Chicago Cubs – No. 46
- Pitcher
- Born: November 4, 1997 (age 28) Somerset, New Jersey, U.S.
- Bats: RightThrows: Right

MLB debut
- September 19, 2022, for the Colorado Rockies

MLB statistics (through July 30, 2026)
- Win–loss record: 2–2
- Earned run average: 5.07
- Strikeouts: 64
- Stats at Baseball Reference

Teams
- Colorado Rockies (2022–2023); Chicago Cubs (2024–present);

= Gavin Hollowell =

American baseball player (born 1997)

Gavin Ernest Hollowell (born November 4, 1997) is an American professional baseball pitcher for the Chicago Cubs of Major League Baseball (MLB). He has previously played in MLB for the Colorado Rockies. He made his MLB debut in 2022.

==Amateur career==
A native of Montgomery Township, Somerset County, New Jersey, Hollowell attended Montgomery High School and St. John's University, where he played college baseball for the St. John's Red Storm. In 2018, Hollowell played collegiate summer baseball with the Hyannis Harbor Hawks of the Cape Cod Baseball League.

==Professional career==
===Colorado Rockies===
The Colorado Rockies selected Hollowell in the sixth round, with the 189th overall selection, of the 2019 Major League Baseball draft. He made his professional debut with the rookie-level Grand Junction Rockies. Hollowell did not play in a game in 2020 due to the cancellation of the minor league season because of the COVID-19 pandemic.

Hollowell spent the 2021 season split between the rookie-level Arizona Complex League Rockies and Single-A Fresno Grizzlies. In 24 combined appearances, he posted a 3-0 record and 2.25 ERA with 33 strikeouts and 5 saves in 24.0 innings pitched. Hollowell began the 2022 season with the Double-A Hartford Yard Goats, pitching to a 4-2 record and 3.14 ERA with 64 strikeouts and 16 saves in 42 appearances.

On September 18, 2022, Hollowell was promoted to the major leagues for the first time. He made 6 appearances for Colorado in his rookie campaign, posting an 0-2 record and 7.71 ERA with 8 strikeouts in 7.0 innings pitched.

Hollowell was optioned to the Triple-A Albuquerque Isotopes to begin the 2023 season. In 26 games for the Rockies, he logged a 5.88 ERA with 32 strikeouts across 33 2/3 innings pitched. Hollowell was again optioned to Triple–A Albuquerque to begin the 2024 season. In six appearances, he struggled to a 16.62 ERA with six strikeouts across 4 1/3 innings.

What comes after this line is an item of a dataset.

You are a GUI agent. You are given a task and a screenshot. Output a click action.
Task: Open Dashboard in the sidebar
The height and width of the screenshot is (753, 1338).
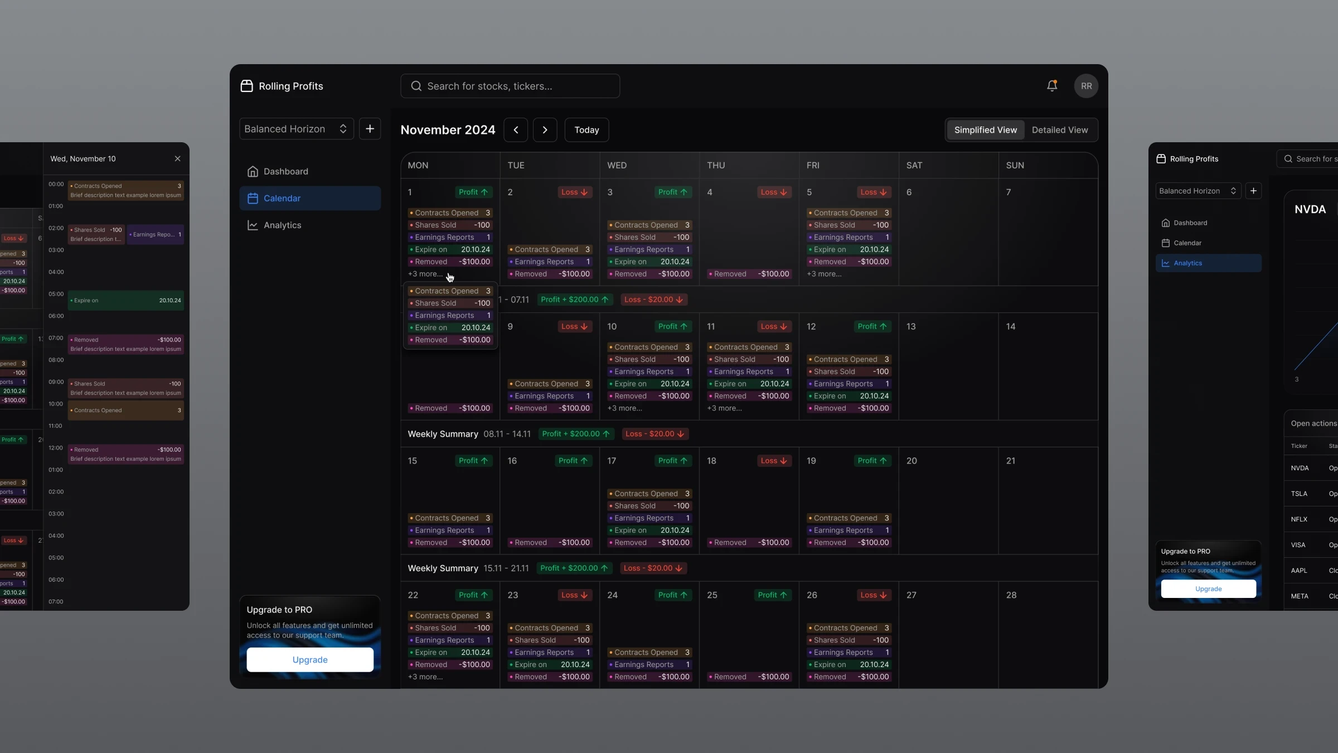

===Arizona Diamondbacks===
On June 18, 2024, Hollowell was claimed off waivers by the Arizona Diamondbacks. In 18 games for the Triple–A Reno Aces, he logged a 3.63 ERA with 24 strikeouts over 17 1/3 innings pitched. Hollowell was designated for assignment by the Diamondbacks on August 20.

===Chicago Cubs===
On August 23, 2024, Hollowell was claimed off waivers by the Chicago Cubs. He made one scoreless appearance for Chicago, striking out one batter across 1 1/3 innings pitched.

Hollowell was optioned to the Triple-A Iowa Cubs to begin the 2025 season. He pitched in seven games for Chicago during the regular season, recording a 4.82 ERA with 10 strikeouts across 9 1/3 innings pitched.

Hollowell was optioned to Triple-A Iowa to begin the 2026 season.